It’s time to fall in love with your market development funds program again and you can do it without dramatically increasing spending or adding resources.
The Promotional Allowance program—more commonly known as Market Development Funds (MDF) or Cooperative Advertising (Co-Op) programs—is the grandfather of all modern-day channel programs. The concept of offering channel partners price reductions in exchange for product promotion was conceived in the early 20th century as a way to get around price discrimination between manufacturers and their larger stores, like Sears. And in spite of longstanding regulation through the Federal Trade Commission’s (FTC) Robinson Patman Act, the concept has survived and lives on as contemporary MDF and Co-Op programs.
Given the number of channel programs that have gained popularity in recent years, attention to MDF/Co-Op often falls by the wayside. In the category of channel incentives alone, we have seen the emergence of deal registration/opportunity management discounts, volume rebates, SPIFs/loyalty programs, onboarding incentives, and much more. The focus on these trendier options have often resulted in a stagnation of traditional MDF/Co-Op programs—ultimately dismissed as a “cost of doing business” only offered to match competitive efforts. Why? Many, but not all of the reasons are presented below:
1. Lack of Clear ROI on the Marketing Investment
Suppliers offering the programs have a difficult time correlating MDF investment with business results.
2. Cumbersome Administration
Lengthy approval cycles and claim-to-payment cycles have made these programs too burdensome and a distraction for both suppliers and channel partners alike. In most cases, the channel partners have paid for the activity in advance; and if it takes weeks or even months to get reimbursed after submitting mounds of paperwork, the effort—and its impact on cash flow—becomes too much hassle for too little reward. As a result, partners stop using the program and marketers are relieved not to deal with the support calls and administrative distractions.
3. Flawed Processes
As an extension of the previous point, inaccurate administration creates errors in payments, even duplicate payments, questionable approvals, and missing claims or content. The administrative requirements for Sarbanes-Oxley compliance have added an additional layer of complexity (Thanks Enron!). The result is that many finance departments are viewing the MDF/Co-Op investment as the “wild west of marketing funds” with little control or oversight.
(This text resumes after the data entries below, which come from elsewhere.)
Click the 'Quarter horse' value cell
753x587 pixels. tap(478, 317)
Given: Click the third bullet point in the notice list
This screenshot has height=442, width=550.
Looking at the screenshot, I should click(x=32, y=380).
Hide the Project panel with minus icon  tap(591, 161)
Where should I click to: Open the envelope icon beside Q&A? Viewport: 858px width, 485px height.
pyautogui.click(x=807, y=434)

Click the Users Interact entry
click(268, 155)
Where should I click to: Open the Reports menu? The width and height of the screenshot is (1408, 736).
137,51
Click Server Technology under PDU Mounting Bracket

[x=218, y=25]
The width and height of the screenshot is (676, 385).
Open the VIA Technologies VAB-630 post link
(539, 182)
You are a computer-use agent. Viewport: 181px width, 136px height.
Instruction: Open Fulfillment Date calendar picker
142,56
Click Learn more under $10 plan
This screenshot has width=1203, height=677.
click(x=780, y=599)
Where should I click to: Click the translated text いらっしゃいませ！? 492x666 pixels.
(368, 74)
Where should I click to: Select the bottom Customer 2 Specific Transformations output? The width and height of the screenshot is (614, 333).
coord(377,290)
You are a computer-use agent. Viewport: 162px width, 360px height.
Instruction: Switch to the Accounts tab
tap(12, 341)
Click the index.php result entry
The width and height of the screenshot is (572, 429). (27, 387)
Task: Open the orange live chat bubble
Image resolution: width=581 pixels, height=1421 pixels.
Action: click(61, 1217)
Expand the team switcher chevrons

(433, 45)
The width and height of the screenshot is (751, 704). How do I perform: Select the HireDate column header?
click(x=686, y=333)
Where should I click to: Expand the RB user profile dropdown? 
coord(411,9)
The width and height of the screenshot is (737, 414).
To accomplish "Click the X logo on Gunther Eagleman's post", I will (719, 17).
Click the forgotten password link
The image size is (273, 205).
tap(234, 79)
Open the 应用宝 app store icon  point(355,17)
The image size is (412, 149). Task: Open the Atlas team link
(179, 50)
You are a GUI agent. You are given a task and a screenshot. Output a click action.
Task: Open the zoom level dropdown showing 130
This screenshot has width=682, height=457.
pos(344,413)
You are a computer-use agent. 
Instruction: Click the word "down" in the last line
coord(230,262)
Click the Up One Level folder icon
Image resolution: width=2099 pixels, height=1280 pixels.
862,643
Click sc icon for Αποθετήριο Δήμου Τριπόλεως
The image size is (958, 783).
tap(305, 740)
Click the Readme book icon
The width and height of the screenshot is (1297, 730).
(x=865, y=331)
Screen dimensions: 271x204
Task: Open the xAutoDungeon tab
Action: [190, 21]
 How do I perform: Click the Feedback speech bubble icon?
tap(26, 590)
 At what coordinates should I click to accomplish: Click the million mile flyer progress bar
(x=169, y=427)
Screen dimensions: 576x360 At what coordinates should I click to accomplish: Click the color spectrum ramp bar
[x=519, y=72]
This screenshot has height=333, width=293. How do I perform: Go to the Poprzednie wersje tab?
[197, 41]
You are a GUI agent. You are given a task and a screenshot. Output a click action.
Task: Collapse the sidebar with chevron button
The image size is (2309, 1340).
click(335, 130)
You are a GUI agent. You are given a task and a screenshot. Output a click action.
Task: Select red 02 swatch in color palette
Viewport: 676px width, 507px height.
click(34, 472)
4. Multi-Currency Program Management
Many business-to-business marketers are globalizing their channel programs in an effort to penetrate new markets. As MDF funds are spent locally by channel partners, multi-currency management becomes an issue.All planning may be done in one currency, but the claims, invoices, and other necessary documentation is submitted in another. What’s more, foreign exchange (FX) rates can fluctuate in the time between when a plan is approved and when the claim is paid. Put all this together, and the final amount that gets reimbursed to the partner on a claim can be the subject of a support nightmare.
All of these character flaws (and possibly others) cause marketers to forsake their MDF programs in favor of other program types. This apathy causes MDF/Co-Op programs to degrade further and, in turn, intensifies the preference for more fashionable incentive programs (and channel programming and infrastructure in general).
Considering the extent of your investment in MDF/Co-Op programs, the good news is that all of this adversity can be eliminated (or at least greatly minimized). What’s more, with modern advancements in program design and infrastructure you CAN take your current investment and turn your MDF program into a competitive advantage and have greater visibility into business impact. We will explore how to do this by a) addressing the core issues of a typical program as expressed above, as well as b) reviewing and modifying your program (and possibly infrastructure) for greater efficacy through best practices.
Addressing the issues that have plagued MDF programs in the past.
Best practices to optimize program effectiveness:
- Tailor programs to achieve mutual goals, this may mean having unique programs by region, channel segment, partner lifecycle or all three.
- Set clear objectives for your program that can be tracked and focus your spending accordingly. This can be by go-to-market goal, product, partner readiness or others.
- Use programs to fund more than promotional costs. Today, MDF/Co-Op is also used to support partner enablement and can be applied at any point in the sales process (e.g., training and certification, demo equipment/seed units and more).
- Make it easy and worthwhile for partners to participate. There are several ways to achieve this through training, marketing certification, pre-packaged market plays, and more.
- Focus spending with those partners and activities that will show the most potential. Yes, the 20% of your partners will do 80% of your volume, but new go-to-market models are uncovering high potential partners that can grow faster. Use joint business planning to uncover partner potential, and then optimize it through market planning.
Clearly, there is a lot of substance around any one of these recommendations and we have additional resources that will help you further grow your appreciation for promotional allowance programs. These programs may be as old as Father Time, but there are plenty of reasons to love what they can do to build channel partner engagement and loyalty—AND make your investment work harder.